### What you will do
Without including any pictures, write out all the records word for word.

### Saved data entries
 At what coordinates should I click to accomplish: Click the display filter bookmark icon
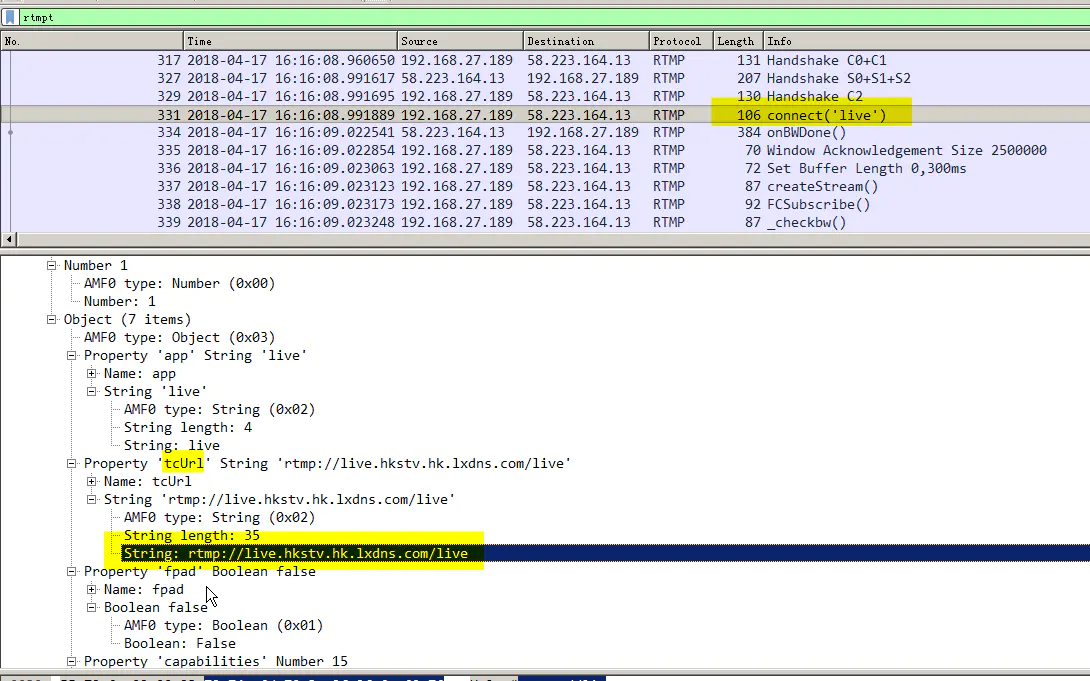point(9,17)
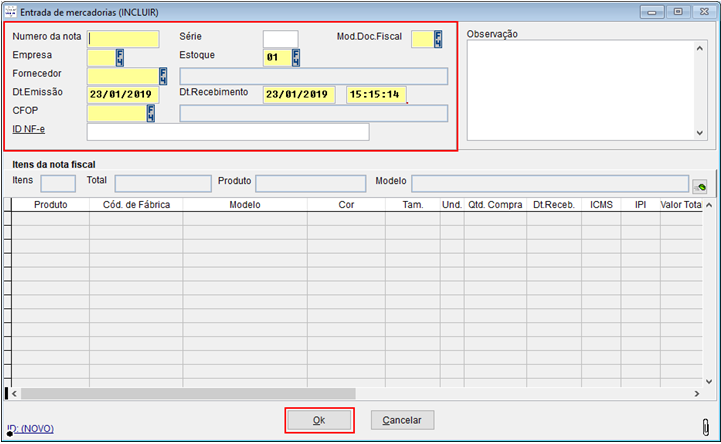The width and height of the screenshot is (721, 444).
Task: Click the horizontal scrollbar of items grid
Action: click(188, 394)
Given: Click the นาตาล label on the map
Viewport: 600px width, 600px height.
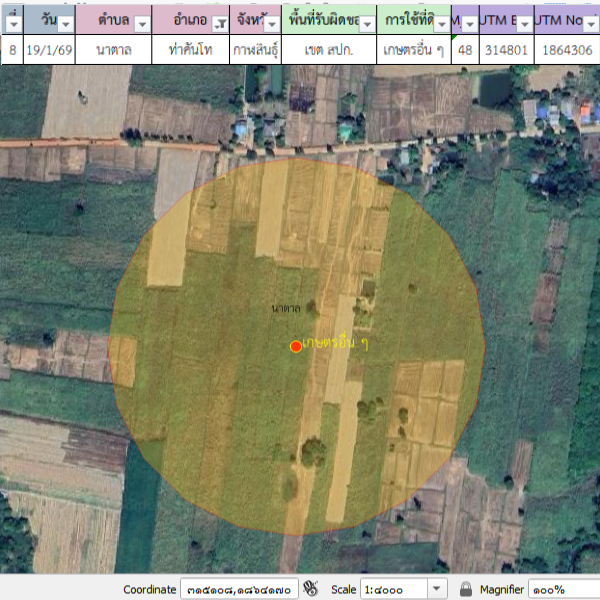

### Solution below
 At what coordinates should I click to accomplish: Click the display filter bookmark icon
point(9,17)
The width and height of the screenshot is (721, 444).
Task: Click the horizontal scrollbar of items grid
Action: click(188, 394)
Given: Click the นาตาล label on the map
Viewport: 600px width, 600px height.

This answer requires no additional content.